A personal independent test (using the Photone App on an Android phone) of a PAR38 23-watt spotlight measured at a distance of 9.5 inches (24 cm) produced 545 PAR, 30000 Lux, 5950 kelvin, and 23.3 12h DLI.
Floodlights are an excellent option for systems with glass tops. Floodlights allow the hobbyist to set it on top of glass lids for easy installation. The LED spacing in the arrays of floodlights can vary. If you value the sunlight shimmer effect in your system, look for a tight LED array in the fixture. Floodlights are commonly available in 5000K and 6000K. Floodlight manufacturers typically do not provide CRI or PAR, but do provide kelvin and lumens.
Floodlights create shaded areas under tall, broad-leaf plants and decor. The lux and PAR will be highest directly under the light. Centering plants that require high light under a spotlight will yield the best growth.
One 50w LED floodlight can cover a 24-inch (60 cm) by 24-inch (60 cm) area. The floodlight's 120° angle provides excellent coverage for systems 24 inches (60 cm) in height. Aquariums 12 inches (30 cm) in height may need to have the light suspended for more uniform coverage.
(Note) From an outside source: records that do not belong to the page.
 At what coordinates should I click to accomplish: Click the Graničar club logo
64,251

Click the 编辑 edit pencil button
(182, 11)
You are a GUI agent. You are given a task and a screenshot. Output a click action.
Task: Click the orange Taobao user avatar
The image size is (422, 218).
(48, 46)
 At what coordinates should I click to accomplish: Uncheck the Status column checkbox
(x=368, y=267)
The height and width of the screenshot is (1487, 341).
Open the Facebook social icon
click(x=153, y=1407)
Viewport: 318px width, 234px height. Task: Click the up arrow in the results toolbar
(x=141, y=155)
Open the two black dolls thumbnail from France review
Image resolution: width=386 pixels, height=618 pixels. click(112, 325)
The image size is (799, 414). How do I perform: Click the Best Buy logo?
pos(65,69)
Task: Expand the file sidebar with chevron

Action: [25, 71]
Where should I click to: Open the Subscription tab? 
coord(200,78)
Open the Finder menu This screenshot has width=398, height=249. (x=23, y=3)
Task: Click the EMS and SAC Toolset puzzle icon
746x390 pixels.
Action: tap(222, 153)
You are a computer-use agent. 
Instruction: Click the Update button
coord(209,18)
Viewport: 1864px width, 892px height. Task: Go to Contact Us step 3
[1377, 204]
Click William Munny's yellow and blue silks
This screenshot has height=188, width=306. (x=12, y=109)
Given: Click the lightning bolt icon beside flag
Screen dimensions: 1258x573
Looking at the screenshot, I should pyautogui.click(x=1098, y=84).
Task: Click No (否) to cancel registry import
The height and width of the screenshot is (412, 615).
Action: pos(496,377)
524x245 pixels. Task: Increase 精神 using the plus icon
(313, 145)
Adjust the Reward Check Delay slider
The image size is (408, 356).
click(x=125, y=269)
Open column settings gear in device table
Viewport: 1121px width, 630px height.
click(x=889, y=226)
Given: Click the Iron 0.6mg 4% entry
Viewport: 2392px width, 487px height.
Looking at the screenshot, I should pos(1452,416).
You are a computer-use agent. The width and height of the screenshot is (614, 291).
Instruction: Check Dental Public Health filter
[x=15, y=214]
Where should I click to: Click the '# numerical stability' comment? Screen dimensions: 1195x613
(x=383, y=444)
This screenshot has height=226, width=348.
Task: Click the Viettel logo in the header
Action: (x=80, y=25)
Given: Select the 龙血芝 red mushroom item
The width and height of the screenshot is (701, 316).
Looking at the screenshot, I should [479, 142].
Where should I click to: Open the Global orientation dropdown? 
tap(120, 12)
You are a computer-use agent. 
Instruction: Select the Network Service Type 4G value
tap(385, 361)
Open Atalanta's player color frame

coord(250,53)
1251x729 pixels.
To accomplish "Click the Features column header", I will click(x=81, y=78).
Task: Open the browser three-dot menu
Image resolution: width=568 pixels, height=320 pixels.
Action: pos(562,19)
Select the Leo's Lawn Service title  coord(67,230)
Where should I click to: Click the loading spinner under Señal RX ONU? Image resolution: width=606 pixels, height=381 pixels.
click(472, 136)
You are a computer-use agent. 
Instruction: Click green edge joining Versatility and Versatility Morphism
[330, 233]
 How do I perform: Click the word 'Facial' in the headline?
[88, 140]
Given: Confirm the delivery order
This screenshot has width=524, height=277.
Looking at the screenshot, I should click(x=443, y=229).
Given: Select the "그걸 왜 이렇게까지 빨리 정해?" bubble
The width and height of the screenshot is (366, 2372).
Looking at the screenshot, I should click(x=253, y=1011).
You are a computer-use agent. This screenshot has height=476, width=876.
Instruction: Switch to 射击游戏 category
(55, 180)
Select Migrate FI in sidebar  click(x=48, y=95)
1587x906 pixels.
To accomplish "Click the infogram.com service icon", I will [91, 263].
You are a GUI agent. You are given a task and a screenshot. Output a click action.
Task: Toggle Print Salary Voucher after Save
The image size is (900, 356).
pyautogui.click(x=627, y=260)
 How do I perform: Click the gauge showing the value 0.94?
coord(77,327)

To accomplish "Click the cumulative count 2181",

A personal independent test (using the Photone App on an Android phone) of a 50-watt floodlight measured at a distance of 1 inch (2.5 cm) produced 2140 PAR, 114000 Lux, 6350 kelvin, and 111.9 12h DLI.
LED light bars (stoplights) spread light out over the surface of the aquarium. These lighting systems provide light in a more uniform distribution, with fewer shaded areas. Hobbyists with Dutch-style (multiple stem plant species) planted aquariums often prefer light bars.
A personal independent test (using the Photone App on an Android phone) of a 4-foot 85-watt shop light measured at a distance of 5.75 inches (14.6 cm) produced 539 PAR, 29600 Lux, 5250 kelvin, and 22.5 12h DLI.